▶ **What is required**
Take the listing and print it in full, exactly as given.

▶ **Recorded data**
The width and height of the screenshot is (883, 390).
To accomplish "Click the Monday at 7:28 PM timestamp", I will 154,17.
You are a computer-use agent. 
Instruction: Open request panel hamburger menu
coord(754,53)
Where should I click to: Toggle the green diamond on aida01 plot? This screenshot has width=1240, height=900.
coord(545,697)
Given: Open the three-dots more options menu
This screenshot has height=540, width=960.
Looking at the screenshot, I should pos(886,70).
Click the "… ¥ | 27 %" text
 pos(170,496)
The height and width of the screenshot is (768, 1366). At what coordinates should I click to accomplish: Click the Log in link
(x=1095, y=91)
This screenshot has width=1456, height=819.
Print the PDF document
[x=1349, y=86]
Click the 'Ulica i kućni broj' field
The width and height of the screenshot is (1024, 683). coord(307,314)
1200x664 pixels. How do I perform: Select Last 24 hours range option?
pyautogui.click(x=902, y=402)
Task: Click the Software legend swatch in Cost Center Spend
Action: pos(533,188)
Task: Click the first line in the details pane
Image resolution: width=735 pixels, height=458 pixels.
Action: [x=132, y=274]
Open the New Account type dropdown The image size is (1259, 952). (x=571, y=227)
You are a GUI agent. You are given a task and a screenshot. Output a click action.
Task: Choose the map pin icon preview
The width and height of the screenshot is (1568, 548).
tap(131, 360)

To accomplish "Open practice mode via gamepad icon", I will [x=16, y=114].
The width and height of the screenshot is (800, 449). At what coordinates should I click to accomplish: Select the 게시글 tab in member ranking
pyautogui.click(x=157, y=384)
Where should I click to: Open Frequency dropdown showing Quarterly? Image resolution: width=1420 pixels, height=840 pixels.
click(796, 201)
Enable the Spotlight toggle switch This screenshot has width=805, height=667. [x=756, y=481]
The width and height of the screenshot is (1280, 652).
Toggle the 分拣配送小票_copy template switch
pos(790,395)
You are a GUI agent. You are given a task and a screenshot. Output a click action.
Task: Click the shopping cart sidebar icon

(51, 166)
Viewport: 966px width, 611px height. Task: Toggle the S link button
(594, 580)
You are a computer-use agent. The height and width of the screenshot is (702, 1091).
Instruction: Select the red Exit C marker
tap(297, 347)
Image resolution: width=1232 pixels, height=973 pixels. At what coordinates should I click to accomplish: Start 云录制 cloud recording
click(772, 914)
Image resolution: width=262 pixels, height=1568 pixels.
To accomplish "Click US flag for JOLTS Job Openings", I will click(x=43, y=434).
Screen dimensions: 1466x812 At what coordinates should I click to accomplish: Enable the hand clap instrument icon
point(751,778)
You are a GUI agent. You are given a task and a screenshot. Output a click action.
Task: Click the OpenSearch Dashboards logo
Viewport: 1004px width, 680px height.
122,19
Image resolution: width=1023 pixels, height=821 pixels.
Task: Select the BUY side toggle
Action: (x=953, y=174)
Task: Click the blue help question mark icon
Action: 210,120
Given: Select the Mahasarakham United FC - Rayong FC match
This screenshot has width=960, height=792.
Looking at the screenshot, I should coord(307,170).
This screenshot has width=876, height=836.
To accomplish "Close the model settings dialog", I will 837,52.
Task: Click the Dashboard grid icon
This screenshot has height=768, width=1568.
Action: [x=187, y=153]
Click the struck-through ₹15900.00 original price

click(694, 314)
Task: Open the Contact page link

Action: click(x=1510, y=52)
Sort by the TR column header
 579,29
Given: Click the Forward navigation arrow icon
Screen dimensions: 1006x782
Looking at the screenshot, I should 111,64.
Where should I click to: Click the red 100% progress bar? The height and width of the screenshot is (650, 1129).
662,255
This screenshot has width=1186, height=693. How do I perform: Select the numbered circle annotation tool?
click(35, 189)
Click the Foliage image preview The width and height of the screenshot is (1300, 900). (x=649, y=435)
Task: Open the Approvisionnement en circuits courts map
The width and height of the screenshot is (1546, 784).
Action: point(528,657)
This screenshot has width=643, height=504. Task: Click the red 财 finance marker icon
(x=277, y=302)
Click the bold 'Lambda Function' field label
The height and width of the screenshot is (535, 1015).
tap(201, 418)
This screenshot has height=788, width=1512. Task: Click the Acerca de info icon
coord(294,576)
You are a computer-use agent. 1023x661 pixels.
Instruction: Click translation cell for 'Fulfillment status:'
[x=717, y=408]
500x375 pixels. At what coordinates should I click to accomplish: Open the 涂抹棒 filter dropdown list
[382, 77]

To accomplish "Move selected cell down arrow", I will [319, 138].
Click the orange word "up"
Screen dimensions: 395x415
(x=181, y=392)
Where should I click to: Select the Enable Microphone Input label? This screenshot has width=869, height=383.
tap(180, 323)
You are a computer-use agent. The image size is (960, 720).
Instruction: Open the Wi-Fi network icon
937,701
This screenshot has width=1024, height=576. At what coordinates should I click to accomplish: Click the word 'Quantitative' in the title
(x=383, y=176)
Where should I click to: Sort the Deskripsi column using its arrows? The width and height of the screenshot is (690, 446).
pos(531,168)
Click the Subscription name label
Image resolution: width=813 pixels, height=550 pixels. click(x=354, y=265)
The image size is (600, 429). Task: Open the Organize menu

▶ **Answer box**
The width and height of the screenshot is (883, 390).
To accomplish "Click the Monday at 7:28 PM timestamp", I will 154,17.
You are a computer-use agent. 
Instruction: Open request panel hamburger menu
coord(754,53)
Where should I click to: Toggle the green diamond on aida01 plot? This screenshot has width=1240, height=900.
coord(545,697)
Given: Open the three-dots more options menu
This screenshot has height=540, width=960.
Looking at the screenshot, I should pos(886,70).
Click the "… ¥ | 27 %" text
 pos(170,496)
The height and width of the screenshot is (768, 1366). At what coordinates should I click to accomplish: Click the Log in link
(x=1095, y=91)
This screenshot has width=1456, height=819.
Print the PDF document
[x=1349, y=86]
Click the 'Ulica i kućni broj' field
The width and height of the screenshot is (1024, 683). coord(307,314)
1200x664 pixels. How do I perform: Select Last 24 hours range option?
pyautogui.click(x=902, y=402)
Task: Click the Software legend swatch in Cost Center Spend
Action: pos(533,188)
Task: Click the first line in the details pane
Image resolution: width=735 pixels, height=458 pixels.
Action: [x=132, y=274]
Open the New Account type dropdown The image size is (1259, 952). (x=571, y=227)
You are a GUI agent. You are given a task and a screenshot. Output a click action.
Task: Choose the map pin icon preview
The width and height of the screenshot is (1568, 548).
tap(131, 360)

To accomplish "Open practice mode via gamepad icon", I will [x=16, y=114].
The width and height of the screenshot is (800, 449). At what coordinates should I click to accomplish: Select the 게시글 tab in member ranking
pyautogui.click(x=157, y=384)
Where should I click to: Open Frequency dropdown showing Quarterly? Image resolution: width=1420 pixels, height=840 pixels.
click(796, 201)
Enable the Spotlight toggle switch This screenshot has width=805, height=667. [x=756, y=481]
The width and height of the screenshot is (1280, 652).
Toggle the 分拣配送小票_copy template switch
pos(790,395)
You are a GUI agent. You are given a task and a screenshot. Output a click action.
Task: Click the shopping cart sidebar icon

(51, 166)
Viewport: 966px width, 611px height. Task: Toggle the S link button
(594, 580)
You are a computer-use agent. The height and width of the screenshot is (702, 1091).
Instruction: Select the red Exit C marker
tap(297, 347)
Image resolution: width=1232 pixels, height=973 pixels. At what coordinates should I click to accomplish: Start 云录制 cloud recording
click(772, 914)
Image resolution: width=262 pixels, height=1568 pixels.
To accomplish "Click US flag for JOLTS Job Openings", I will click(x=43, y=434).
Screen dimensions: 1466x812 At what coordinates should I click to accomplish: Enable the hand clap instrument icon
point(751,778)
You are a GUI agent. You are given a task and a screenshot. Output a click action.
Task: Click the OpenSearch Dashboards logo
Viewport: 1004px width, 680px height.
122,19
Image resolution: width=1023 pixels, height=821 pixels.
Task: Select the BUY side toggle
Action: (x=953, y=174)
Task: Click the blue help question mark icon
Action: 210,120
Given: Select the Mahasarakham United FC - Rayong FC match
This screenshot has width=960, height=792.
Looking at the screenshot, I should coord(307,170).
This screenshot has width=876, height=836.
To accomplish "Close the model settings dialog", I will 837,52.
Task: Click the Dashboard grid icon
This screenshot has height=768, width=1568.
Action: [x=187, y=153]
Click the struck-through ₹15900.00 original price

click(694, 314)
Task: Open the Contact page link

Action: click(x=1510, y=52)
Sort by the TR column header
 579,29
Given: Click the Forward navigation arrow icon
Screen dimensions: 1006x782
Looking at the screenshot, I should 111,64.
Where should I click to: Click the red 100% progress bar? The height and width of the screenshot is (650, 1129).
662,255
This screenshot has width=1186, height=693. How do I perform: Select the numbered circle annotation tool?
click(35, 189)
Click the Foliage image preview The width and height of the screenshot is (1300, 900). (x=649, y=435)
Task: Open the Approvisionnement en circuits courts map
The width and height of the screenshot is (1546, 784).
Action: point(528,657)
This screenshot has width=643, height=504. Task: Click the red 财 finance marker icon
(x=277, y=302)
Click the bold 'Lambda Function' field label
The height and width of the screenshot is (535, 1015).
tap(201, 418)
This screenshot has height=788, width=1512. Task: Click the Acerca de info icon
coord(294,576)
You are a computer-use agent. 1023x661 pixels.
Instruction: Click translation cell for 'Fulfillment status:'
[x=717, y=408]
500x375 pixels. At what coordinates should I click to accomplish: Open the 涂抹棒 filter dropdown list
[382, 77]

To accomplish "Move selected cell down arrow", I will [319, 138].
Click the orange word "up"
Screen dimensions: 395x415
(x=181, y=392)
Where should I click to: Select the Enable Microphone Input label? This screenshot has width=869, height=383.
tap(180, 323)
You are a computer-use agent. The image size is (960, 720).
Instruction: Open the Wi-Fi network icon
937,701
This screenshot has width=1024, height=576. At what coordinates should I click to accomplish: Click the word 'Quantitative' in the title
(x=383, y=176)
Where should I click to: Sort the Deskripsi column using its arrows? The width and height of the screenshot is (690, 446).
pos(531,168)
Click the Subscription name label
Image resolution: width=813 pixels, height=550 pixels. click(x=354, y=265)
The image size is (600, 429). Task: Open the Organize menu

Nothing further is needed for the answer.